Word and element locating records
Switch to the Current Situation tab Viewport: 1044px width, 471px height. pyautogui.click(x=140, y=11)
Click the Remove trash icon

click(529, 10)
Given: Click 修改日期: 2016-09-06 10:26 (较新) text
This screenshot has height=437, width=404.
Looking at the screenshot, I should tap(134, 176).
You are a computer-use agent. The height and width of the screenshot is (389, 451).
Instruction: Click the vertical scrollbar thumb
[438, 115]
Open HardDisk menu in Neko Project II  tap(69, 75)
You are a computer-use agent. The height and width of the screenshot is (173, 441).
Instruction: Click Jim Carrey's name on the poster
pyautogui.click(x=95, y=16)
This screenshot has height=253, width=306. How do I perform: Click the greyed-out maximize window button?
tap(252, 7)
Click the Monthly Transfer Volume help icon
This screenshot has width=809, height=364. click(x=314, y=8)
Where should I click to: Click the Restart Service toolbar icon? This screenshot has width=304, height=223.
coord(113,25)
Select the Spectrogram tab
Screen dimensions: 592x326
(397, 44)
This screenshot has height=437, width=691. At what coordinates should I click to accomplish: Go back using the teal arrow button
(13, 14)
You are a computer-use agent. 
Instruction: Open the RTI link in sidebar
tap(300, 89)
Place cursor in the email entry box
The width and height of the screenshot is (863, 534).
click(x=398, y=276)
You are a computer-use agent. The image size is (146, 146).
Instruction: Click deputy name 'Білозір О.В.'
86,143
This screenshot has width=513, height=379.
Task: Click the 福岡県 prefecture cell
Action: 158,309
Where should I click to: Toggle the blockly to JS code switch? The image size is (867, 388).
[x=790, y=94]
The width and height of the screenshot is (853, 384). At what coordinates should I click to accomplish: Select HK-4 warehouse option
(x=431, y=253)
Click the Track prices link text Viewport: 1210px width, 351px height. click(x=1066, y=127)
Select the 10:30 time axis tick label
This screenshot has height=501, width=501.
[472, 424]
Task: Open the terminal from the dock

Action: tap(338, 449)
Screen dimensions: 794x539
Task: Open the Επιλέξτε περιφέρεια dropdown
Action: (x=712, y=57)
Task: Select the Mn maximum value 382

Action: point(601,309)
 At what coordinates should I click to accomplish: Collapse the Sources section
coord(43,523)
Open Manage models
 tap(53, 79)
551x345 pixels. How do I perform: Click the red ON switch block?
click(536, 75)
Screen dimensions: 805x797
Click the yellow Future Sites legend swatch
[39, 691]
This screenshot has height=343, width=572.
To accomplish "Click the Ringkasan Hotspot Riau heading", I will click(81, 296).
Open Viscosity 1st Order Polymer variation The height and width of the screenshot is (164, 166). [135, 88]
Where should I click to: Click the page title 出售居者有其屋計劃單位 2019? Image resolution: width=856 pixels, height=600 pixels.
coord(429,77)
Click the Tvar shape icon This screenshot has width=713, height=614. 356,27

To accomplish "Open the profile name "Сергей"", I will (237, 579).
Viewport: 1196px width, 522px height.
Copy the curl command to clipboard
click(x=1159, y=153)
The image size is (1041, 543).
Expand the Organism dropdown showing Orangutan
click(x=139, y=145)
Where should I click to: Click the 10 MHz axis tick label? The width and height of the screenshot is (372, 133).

Task description
Format the records above as a numbered list, omitting the blank lines.

Response for this exercise
1. Switch to the Current Situation tab Viewport: 1044px width, 471px height. pyautogui.click(x=140, y=11)
2. Click the Remove trash icon
3. click(529, 10)
4. Given: Click 修改日期: 2016-09-06 10:26 (较新) text
5. This screenshot has height=437, width=404.
6. Looking at the screenshot, I should tap(134, 176).
7. You are a computer-use agent. The height and width of the screenshot is (389, 451).
8. Instruction: Click the vertical scrollbar thumb
9. [438, 115]
10. Open HardDisk menu in Neko Project II  tap(69, 75)
11. You are a computer-use agent. The height and width of the screenshot is (173, 441).
12. Instruction: Click Jim Carrey's name on the poster
13. pyautogui.click(x=95, y=16)
14. This screenshot has height=253, width=306. How do I perform: Click the greyed-out maximize window button?
15. tap(252, 7)
16. Click the Monthly Transfer Volume help icon
17. This screenshot has width=809, height=364. click(x=314, y=8)
18. Where should I click to: Click the Restart Service toolbar icon? This screenshot has width=304, height=223.
19. coord(113,25)
20. Select the Spectrogram tab
21. Screen dimensions: 592x326
22. (397, 44)
23. This screenshot has height=437, width=691. At what coordinates should I click to accomplish: Go back using the teal arrow button
24. (13, 14)
25. You are a computer-use agent. 
26. Instruction: Open the RTI link in sidebar
27. tap(300, 89)
28. Place cursor in the email entry box
29. The width and height of the screenshot is (863, 534).
30. click(x=398, y=276)
31. You are a computer-use agent. The image size is (146, 146).
32. Instruction: Click deputy name 'Білозір О.В.'
33. 86,143
34. This screenshot has width=513, height=379.
35. Task: Click the 福岡県 prefecture cell
36. Action: 158,309
37. Where should I click to: Toggle the blockly to JS code switch? The image size is (867, 388).
38. [x=790, y=94]
39. The width and height of the screenshot is (853, 384). At what coordinates should I click to accomplish: Select HK-4 warehouse option
40. (x=431, y=253)
41. Click the Track prices link text Viewport: 1210px width, 351px height. click(x=1066, y=127)
42. Select the 10:30 time axis tick label
43. This screenshot has height=501, width=501.
44. [472, 424]
45. Task: Open the terminal from the dock
46. Action: tap(338, 449)
47. Screen dimensions: 794x539
48. Task: Open the Επιλέξτε περιφέρεια dropdown
49. Action: (x=712, y=57)
50. Task: Select the Mn maximum value 382
51. Action: point(601,309)
52.  At what coordinates should I click to accomplish: Collapse the Sources section
53. coord(43,523)
54. Open Manage models
55.  tap(53, 79)
56. 551x345 pixels. How do I perform: Click the red ON switch block?
57. click(536, 75)
58. Screen dimensions: 805x797
59. Click the yellow Future Sites legend swatch
60. [39, 691]
61. This screenshot has height=343, width=572.
62. To accomplish "Click the Ringkasan Hotspot Riau heading", I will click(81, 296).
63. Open Viscosity 1st Order Polymer variation The height and width of the screenshot is (164, 166). [135, 88]
64. Where should I click to: Click the page title 出售居者有其屋計劃單位 2019? Image resolution: width=856 pixels, height=600 pixels.
65. coord(429,77)
66. Click the Tvar shape icon This screenshot has width=713, height=614. 356,27
67. To accomplish "Open the profile name "Сергей"", I will (237, 579).
68. Viewport: 1196px width, 522px height.
69. Copy the curl command to clipboard
70. click(x=1159, y=153)
71. The image size is (1041, 543).
72. Expand the Organism dropdown showing Orangutan
73. click(x=139, y=145)
74. Where should I click to: Click the 10 MHz axis tick label? The width and height of the screenshot is (372, 133).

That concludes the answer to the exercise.